Auf der Suche nach den passenden Räumlichkeiten für den Arbeitsplatz spielen unter anderem gewisse Kriterien eine Rolle. Immerhin müssen deine Mitarbeiter und du effizient arbeiten können.

  • Kosten

Das wichtigste Kriterium bei der Suche nach passenden Geschäftsräumen sind die Kosten. Denn zunächst ist zu klären, ob du dir es überhaupt leisten kannst, externe Büroräume anzumieten. Bedenke bei der Kalkulation, dass zu den Mietkosten auch weitere Fixkosten dazu kommen: Das sind die Ausgaben für Betriebskosten, Gewerbesteuer und die Ausstattung der Räumlichkeiten.

  • Größe

Die Räumlichkeiten sollten nicht zu klein, aber auch nicht zu groß sein. Je mehr Platz du zur Verfügung hast, desto höher sind auch die Kosten, die dafür anfallen. Überlege also gut, wie viele Quadratmeter du in der Anfangsphase tatsächlich benötigst und ob es eventuell sinnvoller ist, sich bei gut laufenden Geschäften erst später räumlich zu vergrößern. Entscheidend für die Größe der Geschäftsräume ist auch die Frage, wie viele Mitarbeiter einen Arbeitsplatz brauchen und wie die Raumaufteilung erfolgen soll (Aufenthaltsraum, Kaffeeküche, Büros, Lagerraum etc.).

  • Lage

Zudem ist auch die Lage der Geschäftsräume ein wichtiges Kriterium. Zunächst einmal sollte es kein Standort sein, den sich bereits deine Konkurrenten ausgesucht haben. Gleichzeitig ist es von Vorteil, wenn dich deine Kunden schnell und einfach erreichen. Ein weiteres Plus ist eine gute Verkehrsanbindung sowie ausreichend Parkmöglichkeiten für deine Mitarbeiter und Kunden.
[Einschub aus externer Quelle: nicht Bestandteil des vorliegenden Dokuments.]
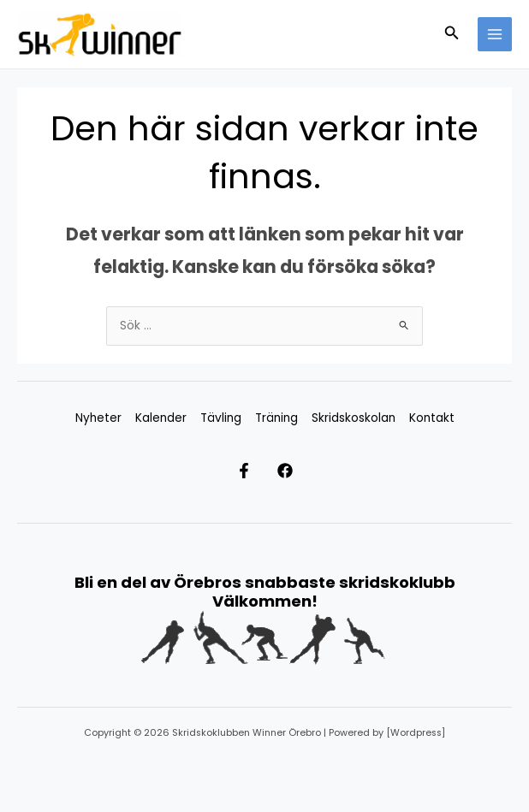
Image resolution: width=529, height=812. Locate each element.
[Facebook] (294, 472)
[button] (452, 35)
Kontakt (431, 419)
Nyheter (98, 419)
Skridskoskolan (354, 419)
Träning (276, 419)
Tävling (221, 419)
  • Örtliche Gegebenheiten

Nicht zuletzt gibt es Kriterien, die sich aus den örtlichen Gegebenheiten ergeben. Gibt es in der Nachbarschaft Lärmquellen wie stark befahrene Straßen, Schulen oder Ähnliches, die dich beim Arbeiten stören könnten? Wie steht es um die Sonneneinstrahlung? Auch die Internetgeschwindigkeit und der Handyempfang sind wichtige Kriterien für ein Unternehmen.

Externes Büro oder doch Home-Office?

Ob ein externes Büro oder ein Home-Office die bessere Wahl ist, hängt zunächst vom Unternehmen, aber immer auch von anderen, verschiedenen Faktoren und nicht zuletzt von deiner Persönlichkeit ab.

  • Anforderungen deines Unternehmens

Je nachdem, wie viele Mitarbeiter das Unternehmen hat oder wie schnell das Team aufgestockt werden soll, sind externe Räumlichkeiten im Vorteil, weil sie mehr Platz bieten. Das ist besonders dann relevant, wenn dein Unternehmen separate Räume für Produktionsmaschinen oder Ähnliches benötigt. Auch, wenn du vor Ort Termine mit deinen Kunden hast, ist es den meisten lieber, wenn sie dafür externe Räumlichkeiten zur Verfügung haben, anstatt ihre Kunden durch die eigene Wohnung führen zu müssen.

Wem das nichts ausmacht oder wer sowieso keinen direkten, persönlichen Kundenkontakt hat, kann sich sein Büro genauso gut auch zuhause einrichten.

  • Kosten- und Zeitfrage

Das ist zudem um einiges günstiger als die Mietkosten für externe Räumlichkeiten, die das ohnehin geringe Budget belasten. Außerdem sparst du dir eine Menge Spritkosten und den täglichen Stau im Berufsverkehr – diese Zeit kannst du im Home-Office wiederum sinnvoll zum Arbeiten nutzen.

  • Konzentrationssache

Im Home-Office brauchst du nicht zwingend Business-Kleidung, da tut es genauso gut die Jogginghose. Allerdings kann die Konzentration zum Problem werden: Etwa, wenn deine Nachbarn laut sind oder du eine Familie hast und dich parallel zur Arbeit um deine Kinder kümmerst. Aber auch Arbeiten im Haushalt, die noch erledigt werden wollen, sind manchmal eine willkommene Ablenkung zur eigentlichen Arbeit.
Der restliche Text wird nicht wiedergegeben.